» **What is required**: Exact reproduction of all the data is required, with pictures excluded.

» **Excerpted records**:

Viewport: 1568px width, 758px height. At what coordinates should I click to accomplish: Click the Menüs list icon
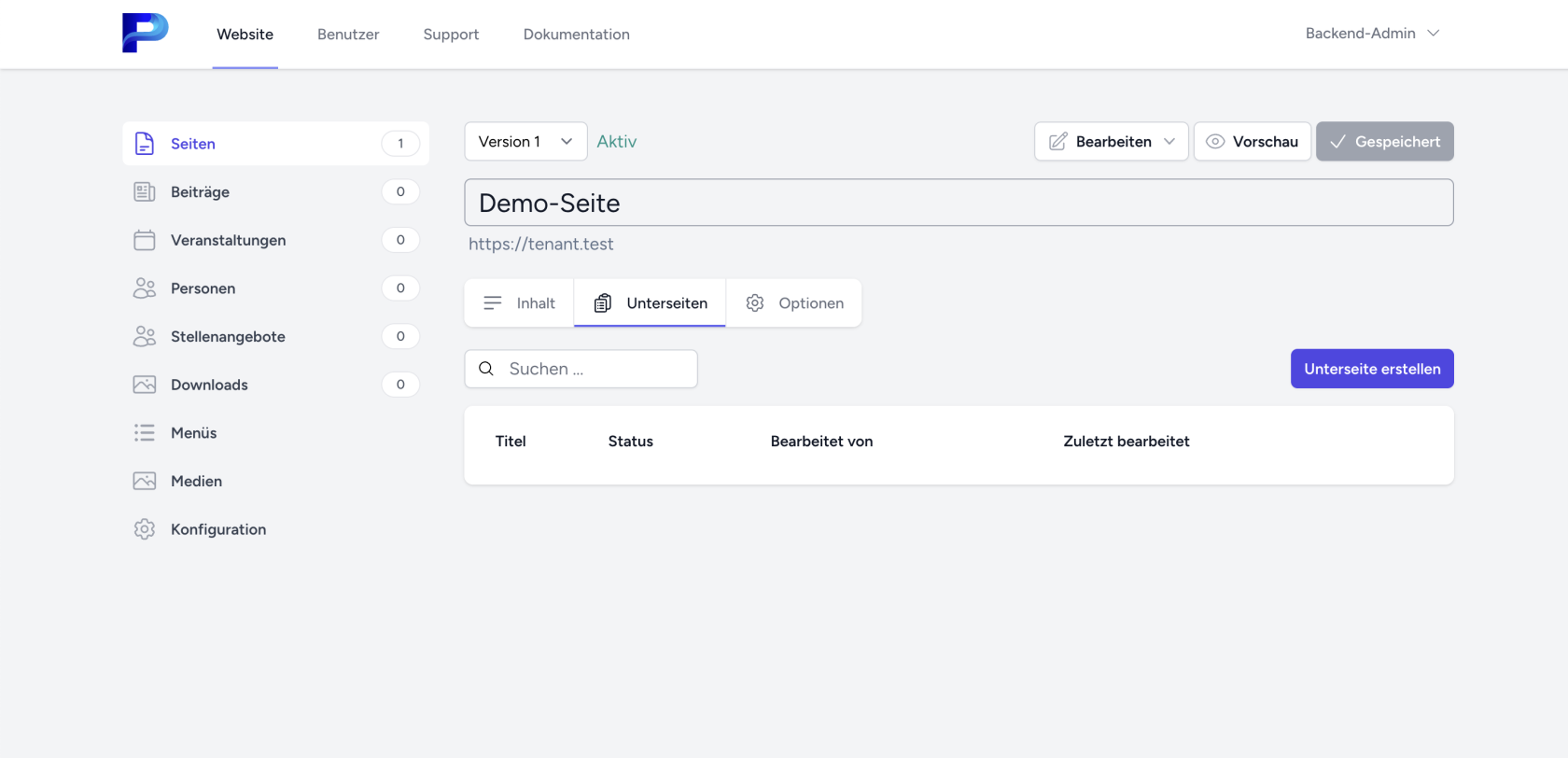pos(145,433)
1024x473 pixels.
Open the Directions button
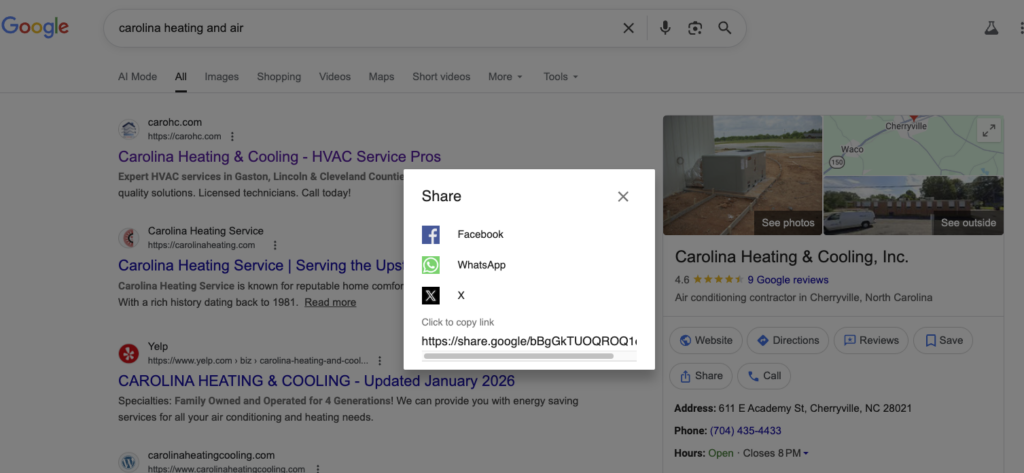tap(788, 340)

» **Task answer**:
Viewport: 1568px width, 758px height. At what coordinates should I click to accomplish: Click the Menüs list icon
pos(145,433)
1024x473 pixels.
Open the Directions button
tap(788, 340)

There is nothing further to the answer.